Bitcoin is everyone's currency; it's an open system that anyone can opt in to and support. Once you get bitcoins using a wallet that holds your private keys, no one can tell you what to do with it.
You can spend it, save it, try to earn a yield on it, borrow against it as collateral, or play some childish games; there is no right or wrong way to use Bitcoin, as long as you are willing to bear the associated costs.
Bitcoin’s incentive structure tends to flow supply to the prudent; if you make poor economic judgment, you may own fewer Bitcoins in the future. Since there is no central bank or bailout in Bitcoin, these errors are permanently recorded on the blockchain.
Over the past decade, we’ve seen a lot of people come up with bad ideas about how to use Bitcoin, such as destroying it to create third-party tokens, or handing it over to unregulated offshore third parties for lending of a few percent.
Those who made the bet ended up owning less Bitcoin, but time will dilute the lesson and new narratives will emerge as new users with no Bitcoin history flow into the ecosystem.
Buying and holding bitcoin has been one of the best-performing trades of the past 13 years, but for some, that's not enough; they need something else to keep their focus. Playing silly games in hopes of winning silly prizes is a trend that will persist for years to come, just with new colors and fancy terminology.
The "Rare Satoshis" concept is the latest example in one of those silly games.
What are Satoshis?
At the heart of this digital currency are Satoshis, the smallest unit of Bitcoin. They are named after Satoshi Nakamoto, the mysterious creator of Bitcoin. 1 satoshi is equal to one hundred millionth of a bitcoin, which is very small. When you divide the current bitcoin price by 100 million in fiat currency, the value of one satoshi may be insignificant.

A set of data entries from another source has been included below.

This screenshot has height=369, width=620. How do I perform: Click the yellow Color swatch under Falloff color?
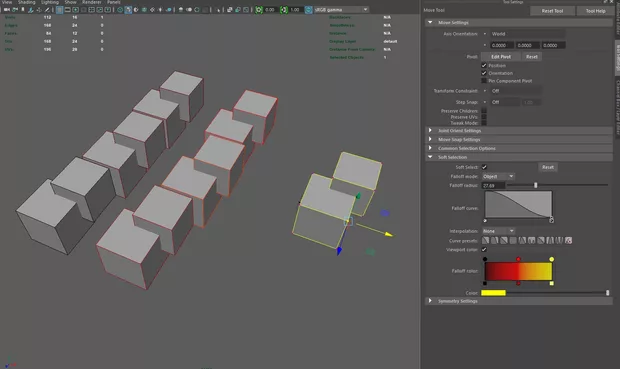tap(493, 293)
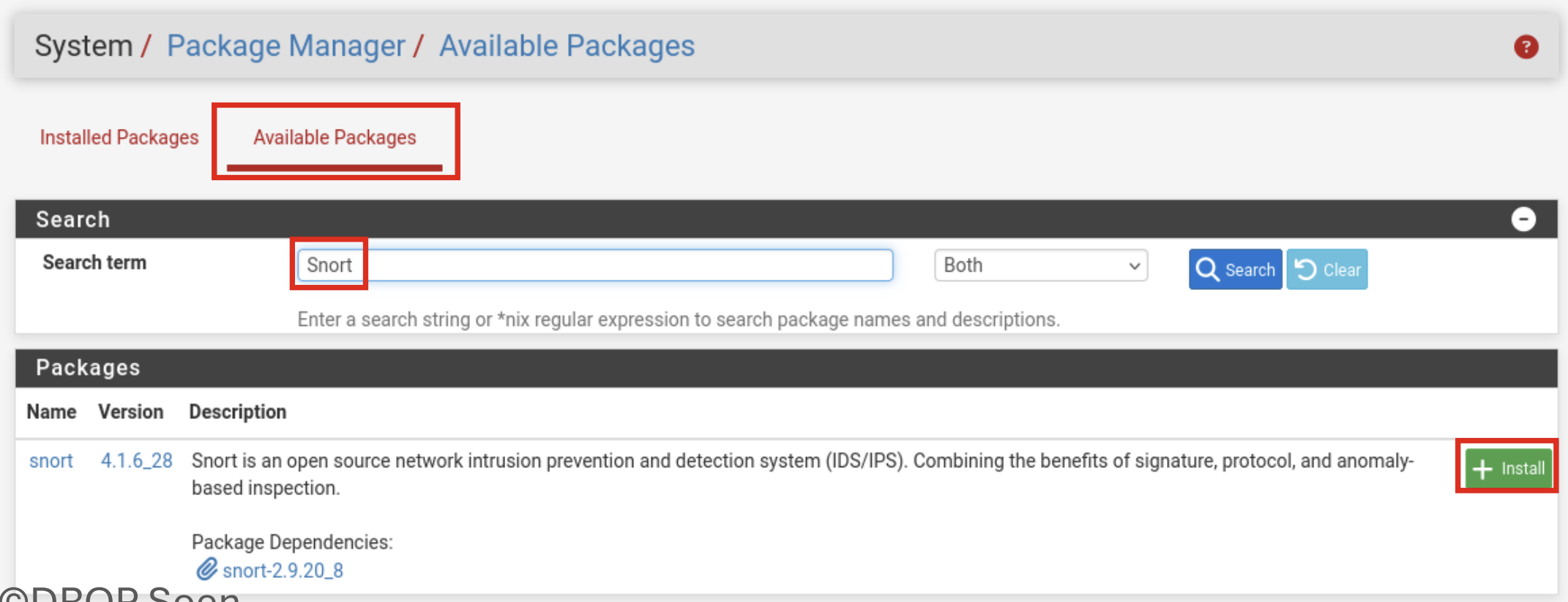Click the Description column header
The height and width of the screenshot is (602, 1568).
pos(238,412)
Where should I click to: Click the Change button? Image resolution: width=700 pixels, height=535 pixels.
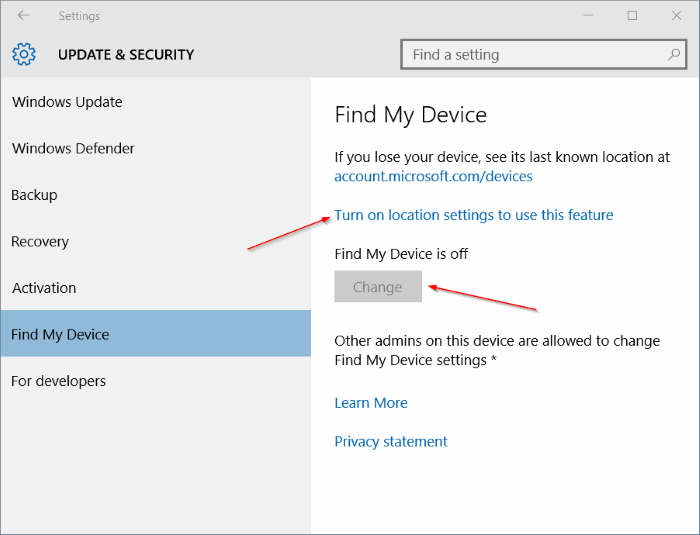click(x=378, y=286)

Bitcoin’s divisibility offers some interesting use cases, such as micropayments via the Lightning Network, allowing users to only pay for what they actually use, rather than clunky subscription models or flat fees for accessing underutilized services.
While a Satoshi may not have much value in terms of relative purchasing power, it is still Bitcoin and will likely continue to grow in value as the price of Bitcoin rises.
Most people will never own a whole bitcoin; they will store their wealth in satoshis; for anyone planning to save in bitcoin, it is good to be familiar with this unit.
What are Rare Satoshis?
In the past year, we have seen the expansion of a new protocol that can be layered on top of Bitcoin and give each Satoshi an identity with a serial number.
The Ordinal Protocol allows the orderly identification of Satoshi. When each Satoshi is assigned a serial number, it can be used to determine its specific position and order in the Bitcoin block.
At first, the protocol was used to create non-fungible token (NFT)-like "assets" that tied files embedded into the blockchain to serial numbers; later, it was used to create tokens and tie them to serial numbers, and now a third use is to give specific Satoshis mysterious properties.
Using ordinal number theory, a group of collectors can sort and number satoshis based on scarcity and uniqueness, and create a secondary market for satoshis.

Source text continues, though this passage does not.